Castidad. La reconciliación de los sentidos
Erik Varden, Traducción de Carlos EzcurraLa eclosión de abusos sexuales cometidos por personas célibes —en su enorme mayoría varones— que habían hecho un voto de castidad ha provocado, con razón, una ola de furia en toda la sociedad. El ideal de la castidad parece desacreditado, ciertamente como una forma obligatoria de observancia religiosa. A menudo se ha revelado no solo inerte sino mortífero, y ahora se presenta ante nosotros más bien como un cuerpo en descomposición a la espera de sepultura. Acarrea consigo un profundo dolor; pero, ¿hay alguna razón para llorar su muerte?
Mi propósito no es hacer aquí una apología de la castidad.
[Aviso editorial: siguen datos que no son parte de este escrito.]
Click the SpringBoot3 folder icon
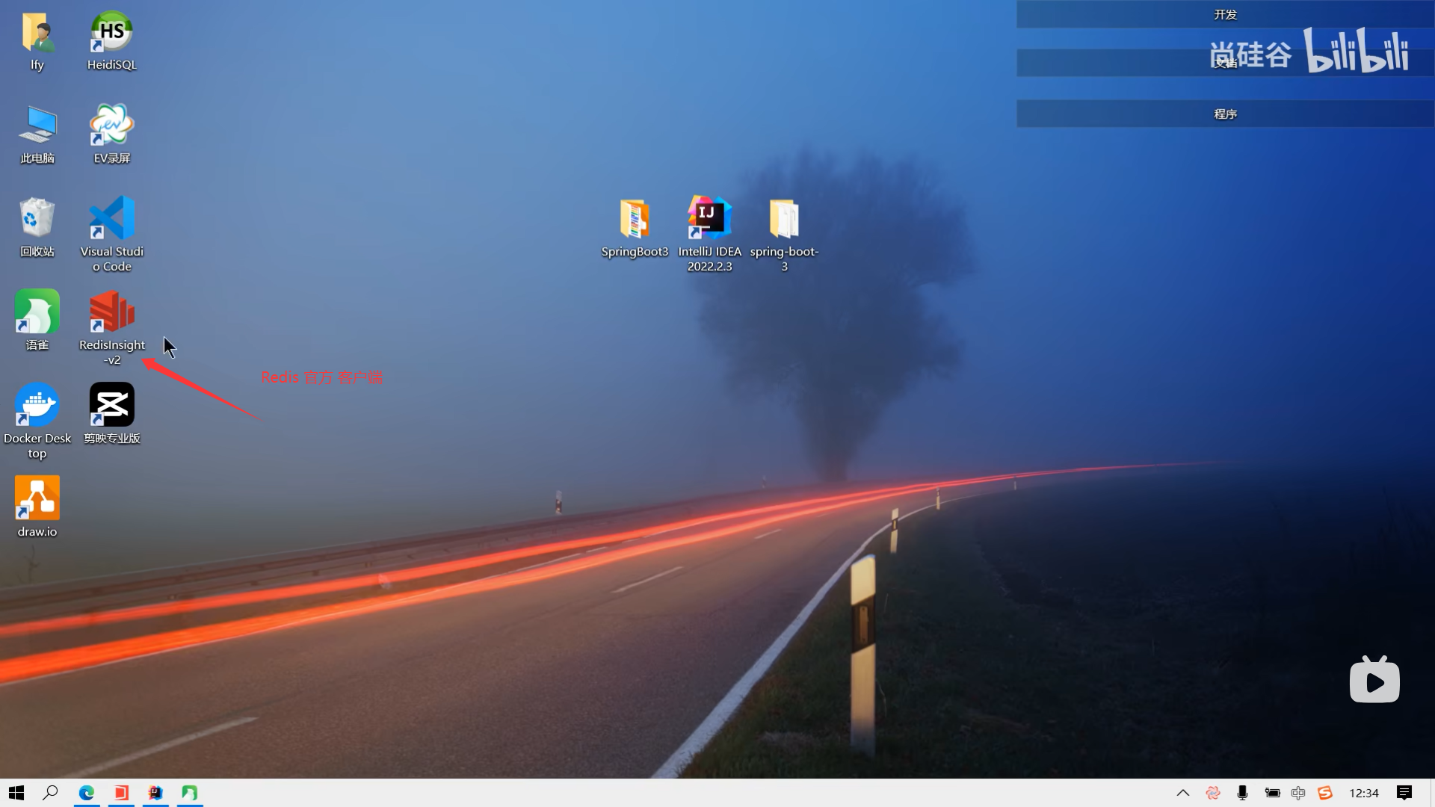The width and height of the screenshot is (1435, 807). 635,218
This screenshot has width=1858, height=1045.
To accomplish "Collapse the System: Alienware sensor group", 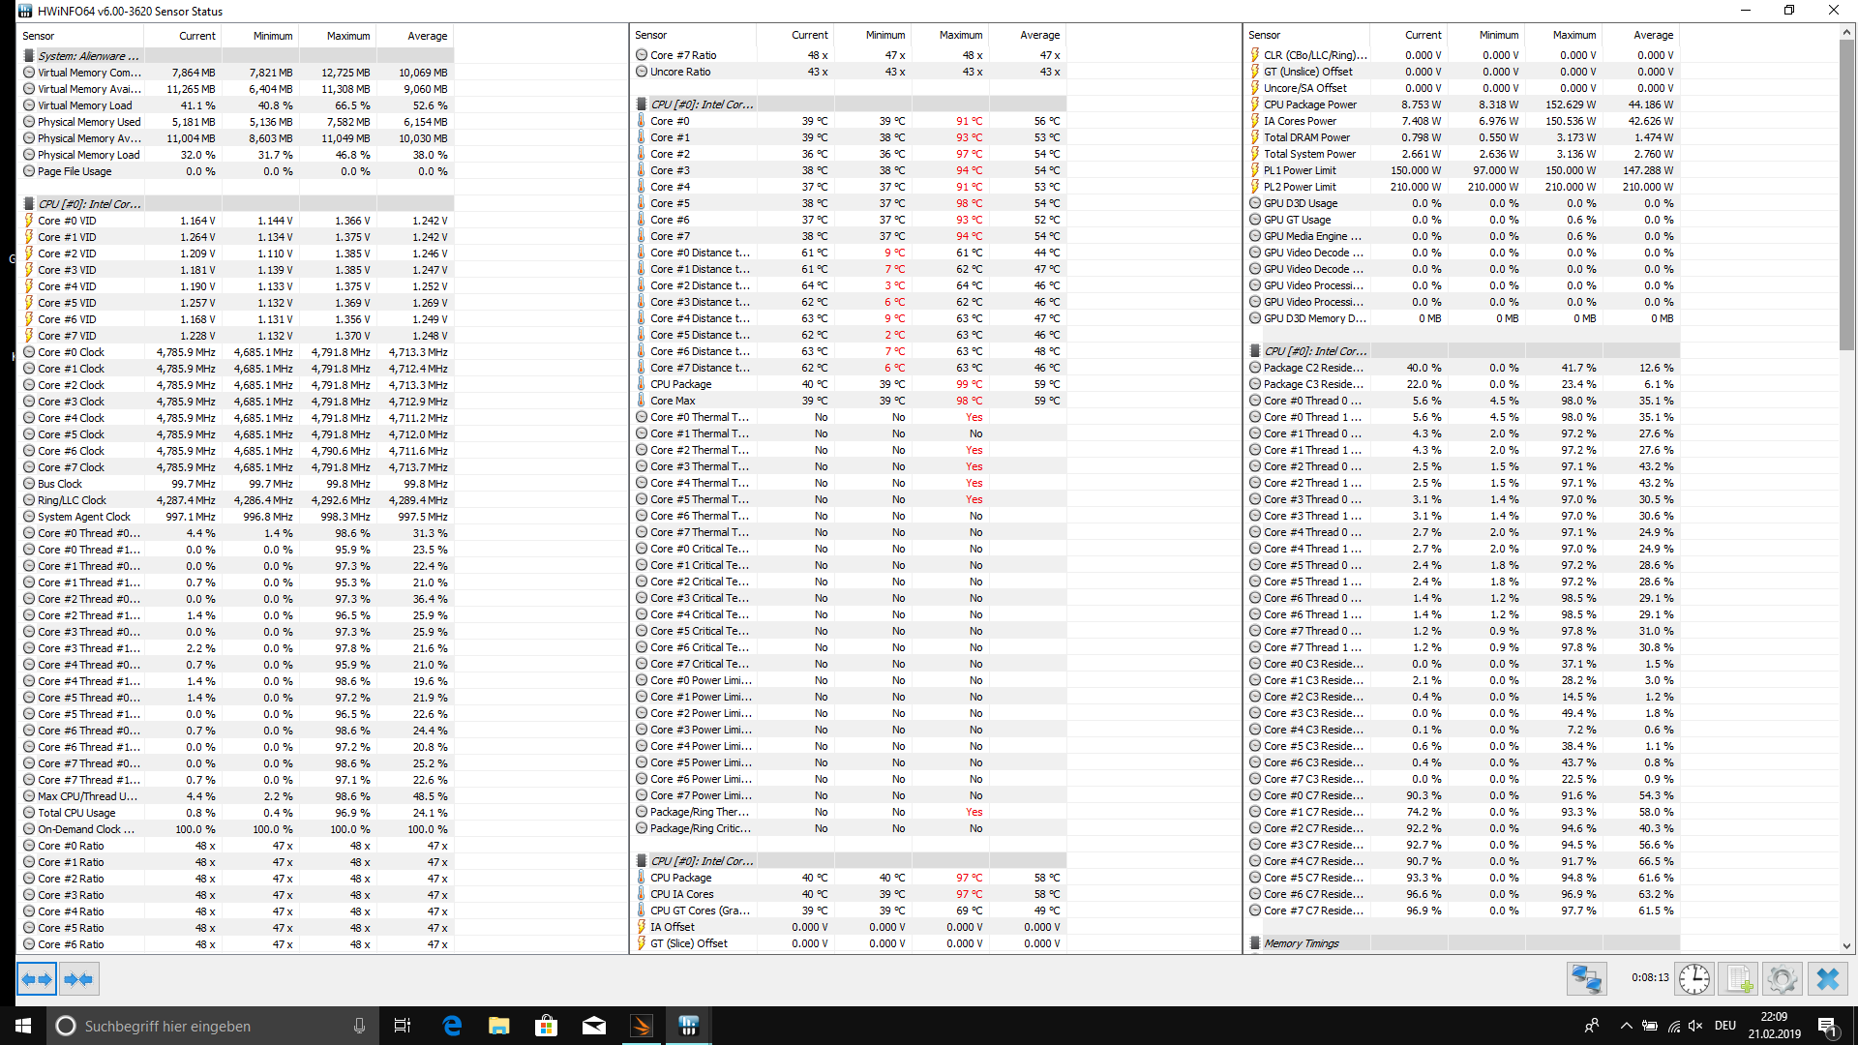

Tampoco escribo como un historiador cultural interesado en hacer la crónica de la decadencia y muerte de un habitus humano. Mi preocupación es, ante todo, semántica.
En primer lugar, cabe señalar que castidad no es sinónimo de celibato. El celibato es una vocación particular, y no especialmente común. La castidad, en cambio, es una virtud para todos. Si su institucionalización ha ocasionado o alimentado tal frustración aberrante, se debe, en parte, a una visión reduccionista por la que una orientación destinada a ensanchar el corazón lo ha constreñido hasta la asfixia.
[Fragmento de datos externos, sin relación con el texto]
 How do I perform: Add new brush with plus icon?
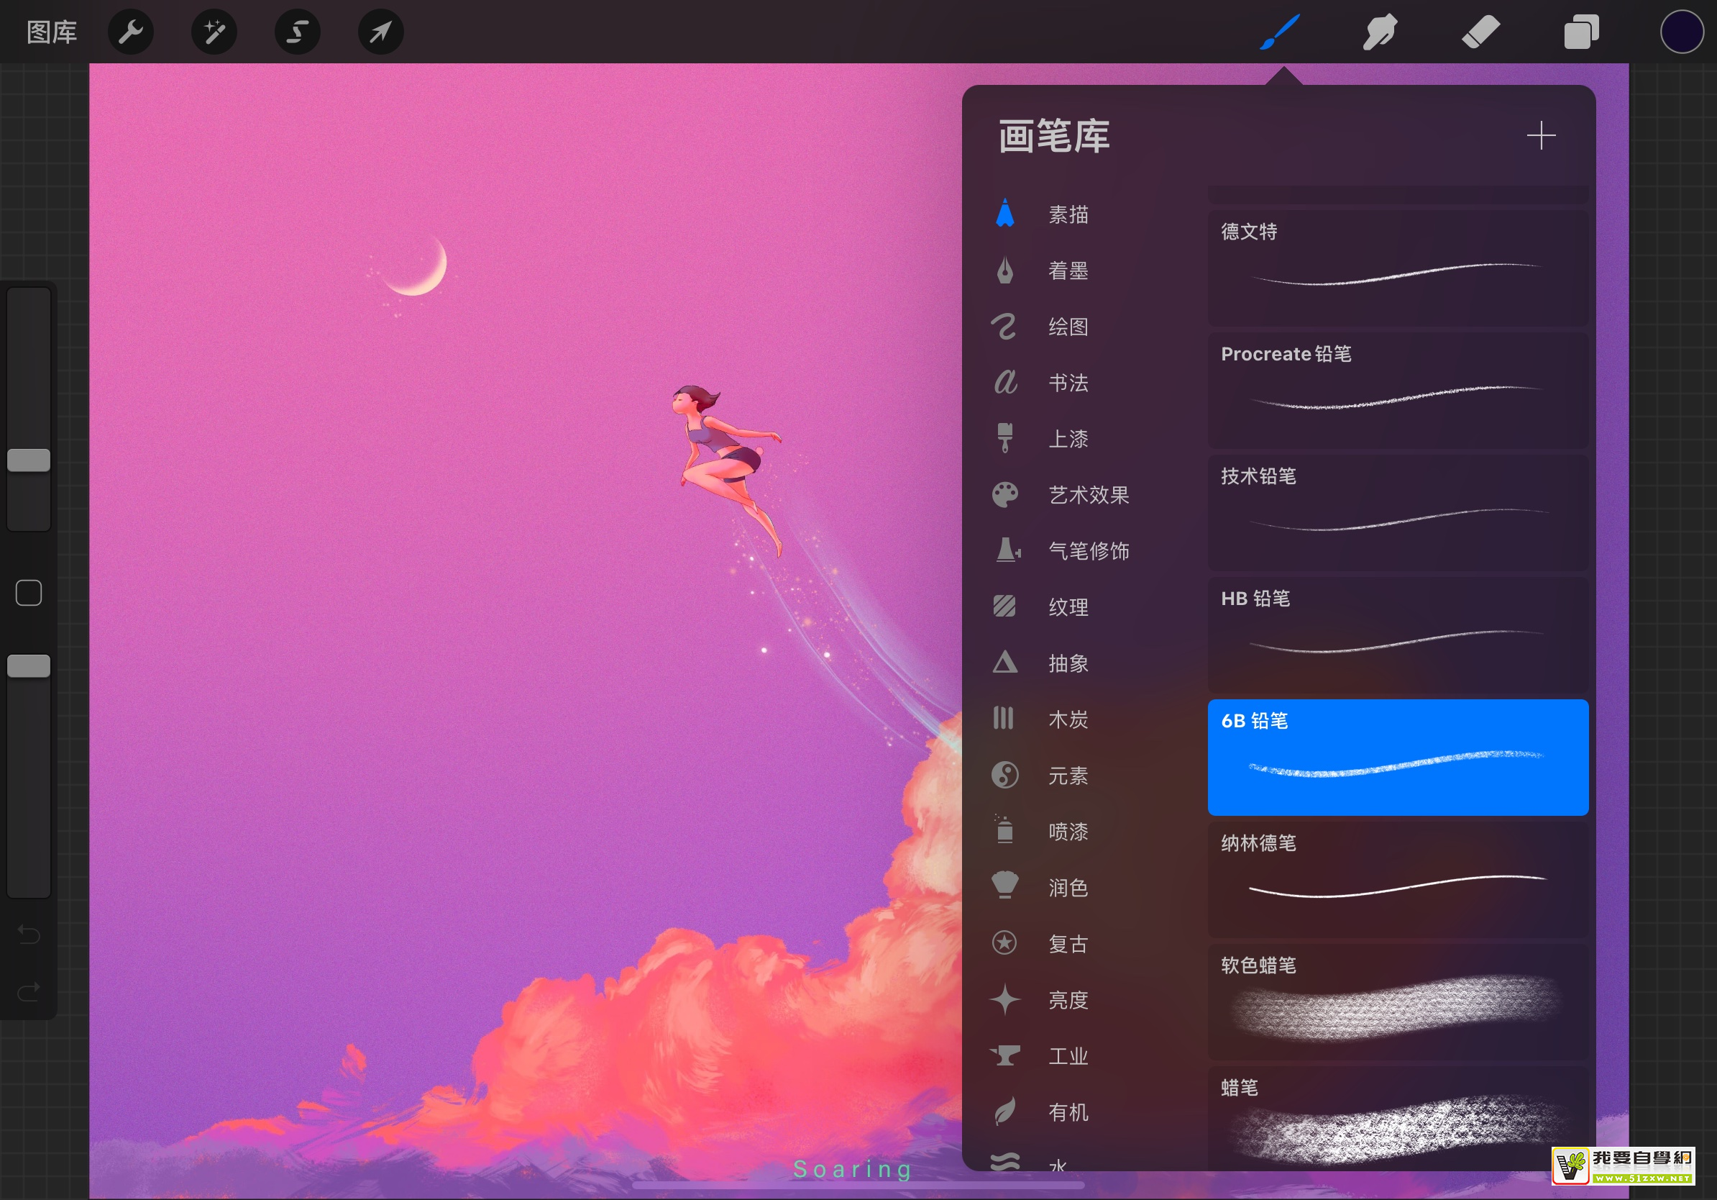coord(1541,136)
Reducir la castidad, como se ha hecho, a una mera mortificación de los sentidos es convertirla en un instrumento de sabotaje contra el florecimiento personal. También es malinterpretar, tergiversar y aplicar erróneamente el significado de una noción compleja. Con este libro espero liberarla de su confinamiento en categorías demasiado angostas, permitiéndole expandirse, extender sus extremidades, respirar con libertad, tal vez incluso cantar.